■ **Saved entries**
***

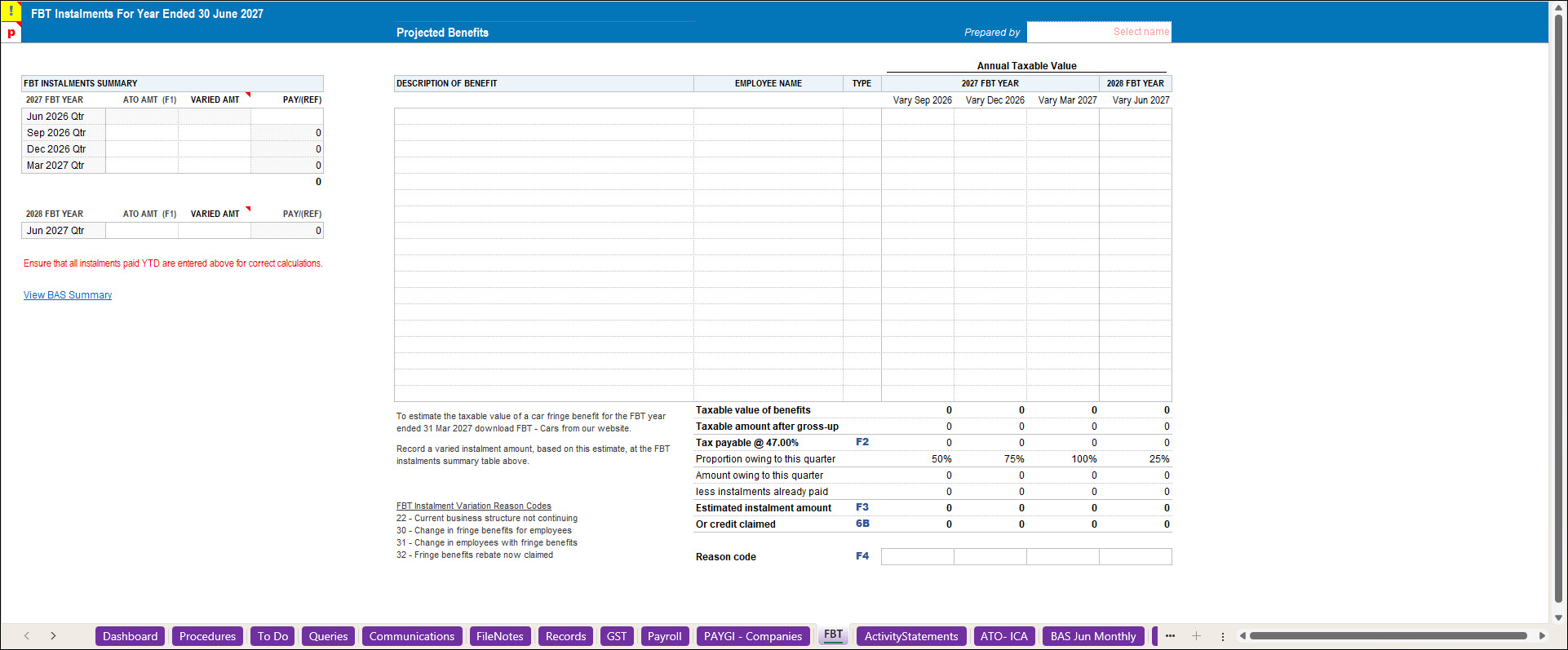Click FBT Instalment Variation Reason Codes link
Screen dimensions: 1568x650
474,506
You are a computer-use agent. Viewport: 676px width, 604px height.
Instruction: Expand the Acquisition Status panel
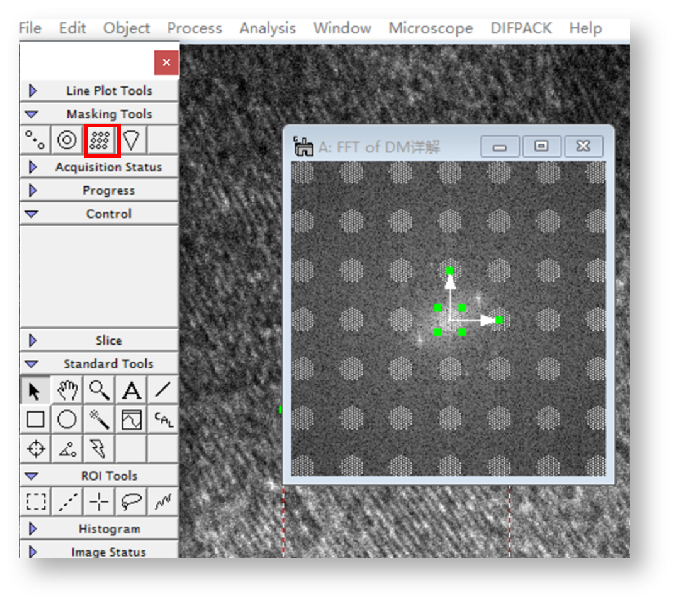coord(33,167)
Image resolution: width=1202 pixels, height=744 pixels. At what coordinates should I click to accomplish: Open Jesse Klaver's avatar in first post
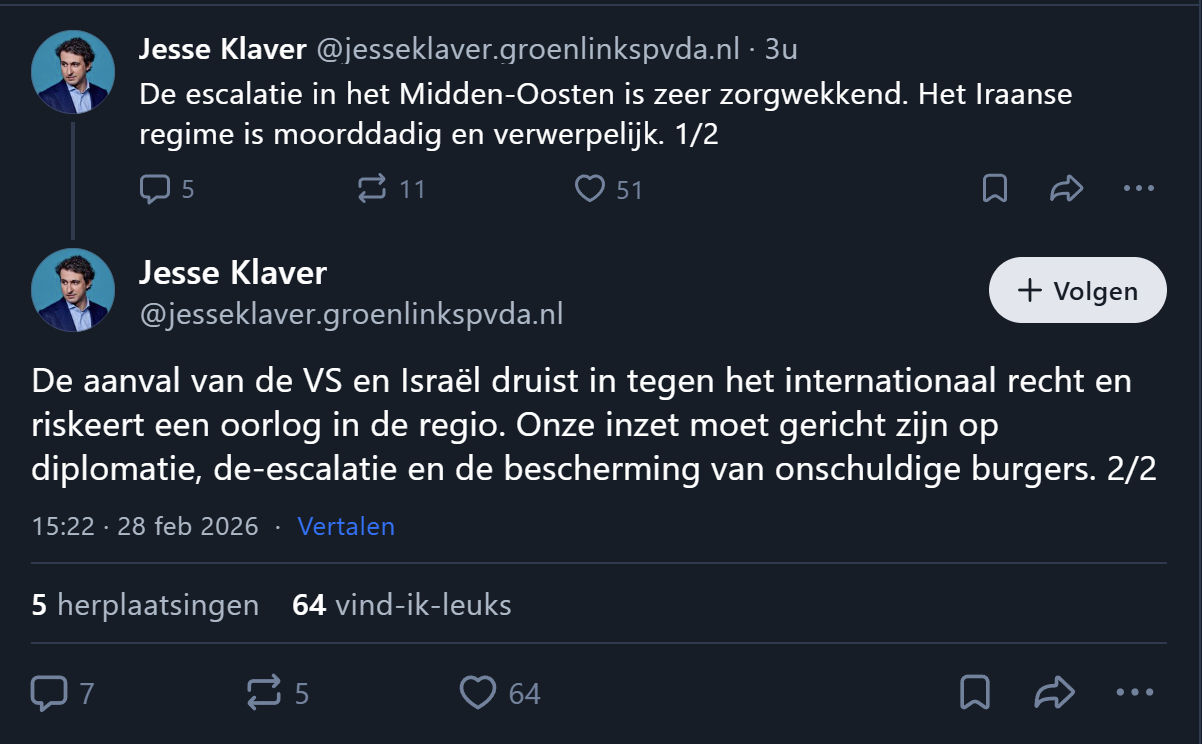(72, 72)
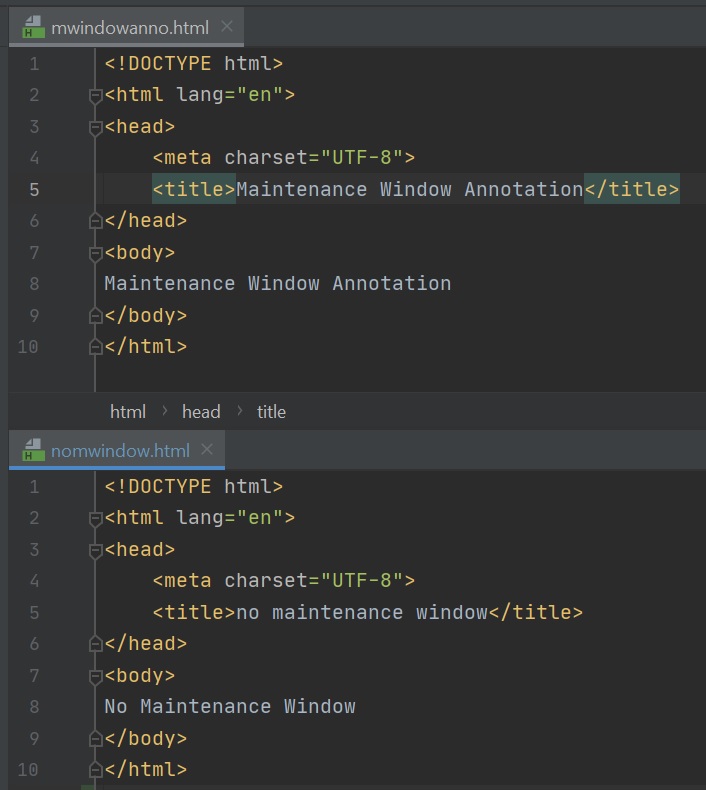Place cursor in 'Maintenance Window Annotation' body text
The height and width of the screenshot is (790, 706).
(x=277, y=284)
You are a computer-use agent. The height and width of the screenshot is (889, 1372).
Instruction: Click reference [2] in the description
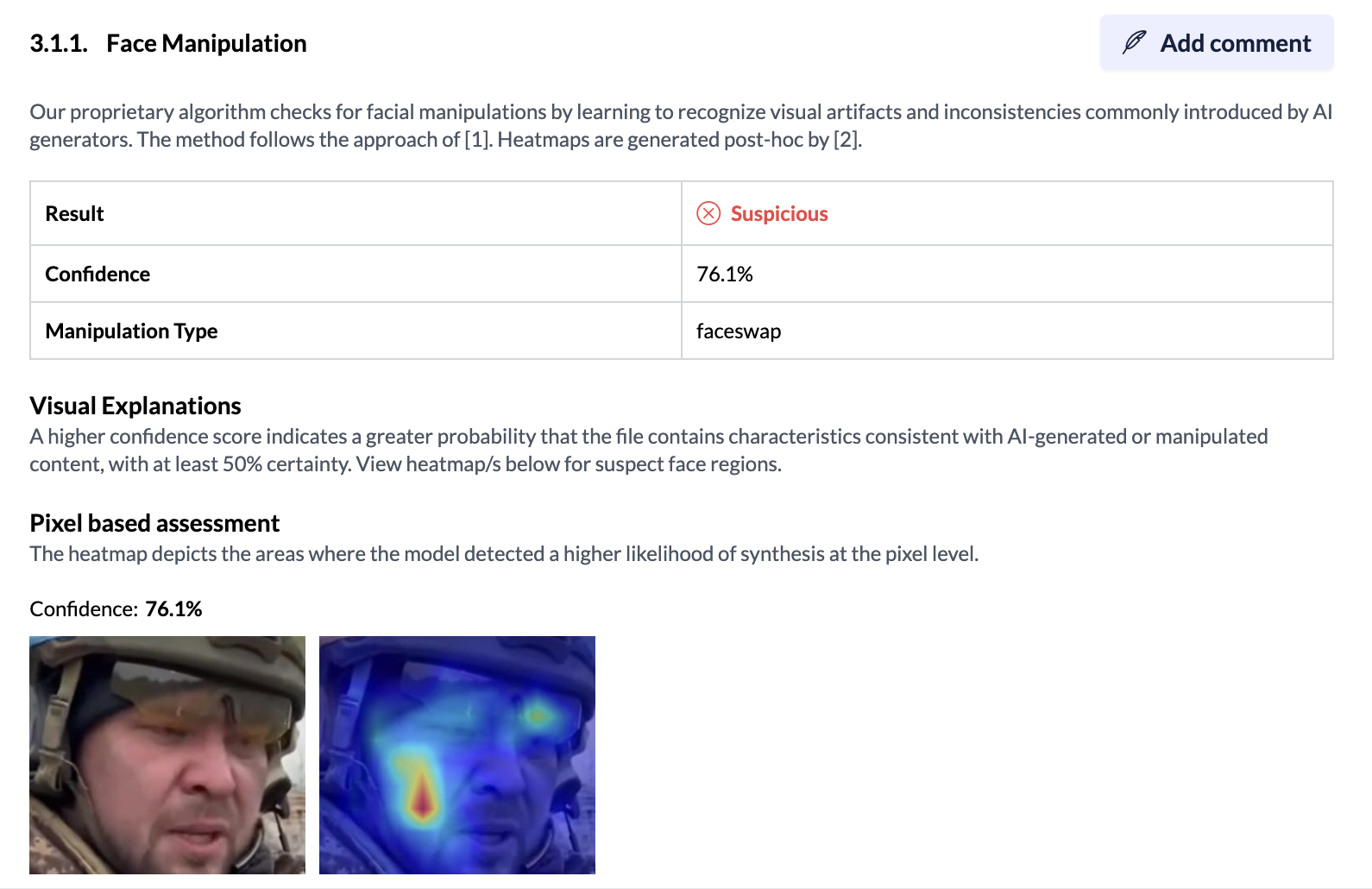[846, 140]
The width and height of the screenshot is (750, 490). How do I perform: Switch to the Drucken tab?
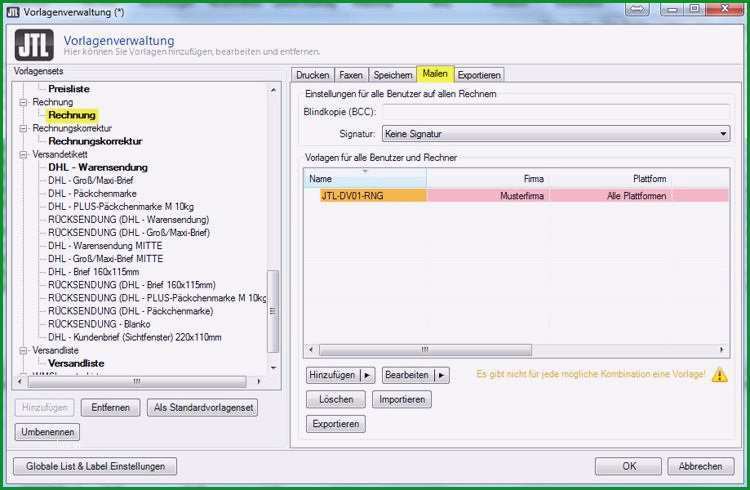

***

■ **Problem**
State only the number of lines in these entries that contain "agent".

■ **Response to this task**
2